Charge Carrier Trapping in the Surface Region of BiVO4 Photoanodes

Abstract

Photoelectrochemical water splitting is a promising method for converting solar energy into chemical energy stored in molecular hydrogen and oxygen. However, the efficiency of this process is heavily dependent on the properties of the photoelectrode materials used. Metal oxide semiconductors, such as BiVO4, are commonly used as photoanode materials, but they have poor charge transport properties and surface catalytic activity, which can limit their efficiency.To address these limitations, catalysts are often incorporated onto the surface of the photoanode to improve its surface activity. However, the overall efficiency of the photoelectrochemical process is also influenced by charged defect sites present both in the bulk and on the surface of the semiconductor. These defect sites can trap charges and hamper the kinetics of the process in the millisecond time scale. To address this issue, covalently coordinated catalyst layers and surface doping can be used to eliminate these trapped charges. Moreover, the bulk charge carriers are not entirely decoupled from the surface processes and can be influenced by surface treatments. Therefore, a multi-folded approach that considers both the surface and bulk properties of the photoanode, as well as the role of the catalysts, is necessary to improve the overall efficiency of photoelectrochemical water splitting.We have investigated interfacial charge trapping and transfer processes through a CoOx catalyst layer deposited on BiVO4 by atomic layer deposition (ALD) and cobalt incorporated into the subsurface region.

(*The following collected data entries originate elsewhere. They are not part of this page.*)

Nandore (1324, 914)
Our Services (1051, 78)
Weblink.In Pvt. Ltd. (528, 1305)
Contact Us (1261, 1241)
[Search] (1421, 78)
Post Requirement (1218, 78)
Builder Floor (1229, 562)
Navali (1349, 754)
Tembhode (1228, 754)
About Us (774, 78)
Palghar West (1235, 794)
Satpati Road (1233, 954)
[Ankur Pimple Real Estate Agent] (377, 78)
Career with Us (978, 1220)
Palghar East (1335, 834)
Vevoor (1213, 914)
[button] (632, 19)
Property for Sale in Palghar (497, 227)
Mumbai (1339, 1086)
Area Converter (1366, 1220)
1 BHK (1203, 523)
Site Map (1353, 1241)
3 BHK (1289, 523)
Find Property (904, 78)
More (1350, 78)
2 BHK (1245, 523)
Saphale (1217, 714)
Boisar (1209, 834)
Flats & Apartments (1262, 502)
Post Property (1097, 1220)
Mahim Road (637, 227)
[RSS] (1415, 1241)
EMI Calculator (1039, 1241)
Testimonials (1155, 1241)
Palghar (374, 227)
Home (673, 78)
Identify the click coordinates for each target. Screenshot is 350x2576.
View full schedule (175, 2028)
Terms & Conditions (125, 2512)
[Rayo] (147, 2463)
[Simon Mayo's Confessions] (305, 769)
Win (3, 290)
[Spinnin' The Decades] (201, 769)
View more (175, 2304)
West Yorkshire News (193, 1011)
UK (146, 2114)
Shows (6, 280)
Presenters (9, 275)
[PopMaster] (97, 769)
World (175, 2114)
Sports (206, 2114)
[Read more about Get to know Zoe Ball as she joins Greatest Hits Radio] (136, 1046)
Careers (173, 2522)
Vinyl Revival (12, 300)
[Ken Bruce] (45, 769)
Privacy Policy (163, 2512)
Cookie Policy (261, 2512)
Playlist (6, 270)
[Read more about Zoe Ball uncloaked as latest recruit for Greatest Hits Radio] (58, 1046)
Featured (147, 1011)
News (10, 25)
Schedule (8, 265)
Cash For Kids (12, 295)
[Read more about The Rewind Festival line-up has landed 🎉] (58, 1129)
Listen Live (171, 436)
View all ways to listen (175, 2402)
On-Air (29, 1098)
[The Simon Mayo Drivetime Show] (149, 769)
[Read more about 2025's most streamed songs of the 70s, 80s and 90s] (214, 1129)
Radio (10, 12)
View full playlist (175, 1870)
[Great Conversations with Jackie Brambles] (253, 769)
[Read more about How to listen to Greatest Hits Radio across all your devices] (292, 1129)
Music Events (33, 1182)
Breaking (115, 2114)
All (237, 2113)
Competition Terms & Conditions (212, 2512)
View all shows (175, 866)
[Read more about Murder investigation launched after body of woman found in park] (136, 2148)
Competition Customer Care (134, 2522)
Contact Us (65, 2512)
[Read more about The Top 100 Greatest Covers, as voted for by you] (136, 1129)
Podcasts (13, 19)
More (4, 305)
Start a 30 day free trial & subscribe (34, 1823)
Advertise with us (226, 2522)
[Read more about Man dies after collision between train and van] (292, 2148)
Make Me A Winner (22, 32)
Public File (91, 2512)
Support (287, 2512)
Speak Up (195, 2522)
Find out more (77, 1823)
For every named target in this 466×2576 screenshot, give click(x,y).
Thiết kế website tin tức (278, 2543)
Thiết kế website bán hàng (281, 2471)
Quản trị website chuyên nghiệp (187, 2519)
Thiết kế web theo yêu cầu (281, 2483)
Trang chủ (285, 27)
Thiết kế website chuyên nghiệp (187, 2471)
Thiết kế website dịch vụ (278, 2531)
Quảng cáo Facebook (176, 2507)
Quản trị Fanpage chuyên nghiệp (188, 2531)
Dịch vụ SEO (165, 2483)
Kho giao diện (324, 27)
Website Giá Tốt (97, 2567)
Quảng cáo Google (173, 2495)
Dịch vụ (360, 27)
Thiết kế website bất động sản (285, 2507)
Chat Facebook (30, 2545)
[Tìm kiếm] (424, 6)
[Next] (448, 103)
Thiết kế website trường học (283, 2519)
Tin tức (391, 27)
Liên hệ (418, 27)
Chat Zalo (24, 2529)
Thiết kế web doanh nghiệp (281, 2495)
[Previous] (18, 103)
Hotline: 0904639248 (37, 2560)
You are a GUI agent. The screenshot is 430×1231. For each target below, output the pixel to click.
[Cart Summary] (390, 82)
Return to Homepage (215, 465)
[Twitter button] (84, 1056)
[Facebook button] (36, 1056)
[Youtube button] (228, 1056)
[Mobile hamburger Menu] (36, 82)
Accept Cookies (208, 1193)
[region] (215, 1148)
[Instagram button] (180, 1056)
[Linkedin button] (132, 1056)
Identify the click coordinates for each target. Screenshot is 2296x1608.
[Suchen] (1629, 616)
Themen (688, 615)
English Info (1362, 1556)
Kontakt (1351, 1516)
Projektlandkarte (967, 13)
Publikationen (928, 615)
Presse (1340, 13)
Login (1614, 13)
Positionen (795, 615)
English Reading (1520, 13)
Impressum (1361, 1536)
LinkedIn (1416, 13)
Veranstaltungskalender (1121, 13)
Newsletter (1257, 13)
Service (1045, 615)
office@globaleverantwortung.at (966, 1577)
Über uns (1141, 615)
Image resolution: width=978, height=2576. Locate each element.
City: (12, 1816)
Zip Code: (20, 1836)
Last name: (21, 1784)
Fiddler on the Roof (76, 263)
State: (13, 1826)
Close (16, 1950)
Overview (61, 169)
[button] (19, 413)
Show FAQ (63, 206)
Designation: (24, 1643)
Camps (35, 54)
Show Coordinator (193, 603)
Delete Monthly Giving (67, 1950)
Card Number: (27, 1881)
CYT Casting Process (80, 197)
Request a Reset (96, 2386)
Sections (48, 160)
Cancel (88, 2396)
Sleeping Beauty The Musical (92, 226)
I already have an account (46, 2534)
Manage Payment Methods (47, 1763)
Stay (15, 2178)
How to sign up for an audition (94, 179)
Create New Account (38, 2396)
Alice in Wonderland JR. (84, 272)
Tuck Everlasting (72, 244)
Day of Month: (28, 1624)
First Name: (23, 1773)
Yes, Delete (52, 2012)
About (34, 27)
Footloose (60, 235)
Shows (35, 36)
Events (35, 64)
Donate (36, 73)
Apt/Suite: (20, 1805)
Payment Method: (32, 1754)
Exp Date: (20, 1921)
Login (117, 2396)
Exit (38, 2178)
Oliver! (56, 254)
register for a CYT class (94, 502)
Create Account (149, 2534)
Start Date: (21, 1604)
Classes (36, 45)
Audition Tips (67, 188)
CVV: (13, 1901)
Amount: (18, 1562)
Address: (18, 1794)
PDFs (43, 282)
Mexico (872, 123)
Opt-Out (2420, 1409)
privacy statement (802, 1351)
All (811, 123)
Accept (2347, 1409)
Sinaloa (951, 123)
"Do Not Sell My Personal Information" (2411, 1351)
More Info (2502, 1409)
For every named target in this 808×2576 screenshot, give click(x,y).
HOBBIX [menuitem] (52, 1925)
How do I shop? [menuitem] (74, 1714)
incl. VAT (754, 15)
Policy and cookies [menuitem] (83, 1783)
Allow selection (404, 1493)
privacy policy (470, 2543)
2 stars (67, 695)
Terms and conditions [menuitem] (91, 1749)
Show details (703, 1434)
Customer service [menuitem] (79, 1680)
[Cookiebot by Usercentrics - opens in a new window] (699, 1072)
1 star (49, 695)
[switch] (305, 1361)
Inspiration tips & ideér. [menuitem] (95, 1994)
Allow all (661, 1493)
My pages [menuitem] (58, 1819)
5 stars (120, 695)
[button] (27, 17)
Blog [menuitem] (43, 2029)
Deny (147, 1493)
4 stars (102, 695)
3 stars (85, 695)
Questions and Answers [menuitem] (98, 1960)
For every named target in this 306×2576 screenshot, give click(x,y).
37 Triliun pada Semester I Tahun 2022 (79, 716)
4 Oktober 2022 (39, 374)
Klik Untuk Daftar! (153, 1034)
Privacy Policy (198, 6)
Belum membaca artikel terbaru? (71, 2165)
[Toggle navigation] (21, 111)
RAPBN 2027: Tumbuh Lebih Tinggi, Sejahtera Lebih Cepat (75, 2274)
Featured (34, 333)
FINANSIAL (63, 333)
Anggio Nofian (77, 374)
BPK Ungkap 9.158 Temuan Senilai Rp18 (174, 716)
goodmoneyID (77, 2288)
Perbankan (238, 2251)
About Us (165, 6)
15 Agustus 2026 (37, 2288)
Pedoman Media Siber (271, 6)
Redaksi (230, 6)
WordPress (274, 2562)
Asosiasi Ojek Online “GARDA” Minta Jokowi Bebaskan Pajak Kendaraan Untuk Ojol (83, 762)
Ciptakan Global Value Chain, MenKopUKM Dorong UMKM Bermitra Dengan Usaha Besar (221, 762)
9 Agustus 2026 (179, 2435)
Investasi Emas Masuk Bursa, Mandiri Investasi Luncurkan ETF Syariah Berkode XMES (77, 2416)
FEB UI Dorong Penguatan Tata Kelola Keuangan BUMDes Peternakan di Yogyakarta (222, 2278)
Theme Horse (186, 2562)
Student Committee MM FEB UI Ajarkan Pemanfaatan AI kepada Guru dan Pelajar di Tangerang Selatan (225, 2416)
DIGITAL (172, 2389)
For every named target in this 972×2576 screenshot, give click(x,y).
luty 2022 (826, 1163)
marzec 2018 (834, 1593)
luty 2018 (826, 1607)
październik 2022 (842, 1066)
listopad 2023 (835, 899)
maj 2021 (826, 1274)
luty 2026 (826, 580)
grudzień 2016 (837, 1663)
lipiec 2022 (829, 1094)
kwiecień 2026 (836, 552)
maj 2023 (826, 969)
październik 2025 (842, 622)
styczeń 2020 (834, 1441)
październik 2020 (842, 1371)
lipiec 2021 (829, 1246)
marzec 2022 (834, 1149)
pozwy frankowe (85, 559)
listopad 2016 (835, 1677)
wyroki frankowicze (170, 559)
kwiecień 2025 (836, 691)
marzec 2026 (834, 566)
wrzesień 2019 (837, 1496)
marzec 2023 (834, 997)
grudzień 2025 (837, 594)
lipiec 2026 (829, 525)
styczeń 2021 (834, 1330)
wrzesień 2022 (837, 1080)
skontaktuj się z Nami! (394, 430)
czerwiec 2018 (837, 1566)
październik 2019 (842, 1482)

We have shown, by the combination of activity studies and spectroscopy investigations, that oxygen vacancies modified by cobalt incorporation have a remarkable impact on the water oxidation activity and charge injection efficiency. We further demonstrated by transient photocurrent measurements performed by fast LED light pulses (within ms time scale) that the CoOx catalyst layer reduced the number of trapped electrons and improved the rate of charge utilization. Cobalt ions in the subsurface region on the other did not act as catalytic centers but they eliminated the trapping process. We have also confirmed these observations by transient absorption spectroscopy investigations and showed that cobalt incorporation had a much bigger effect on the charge recombination lifetime.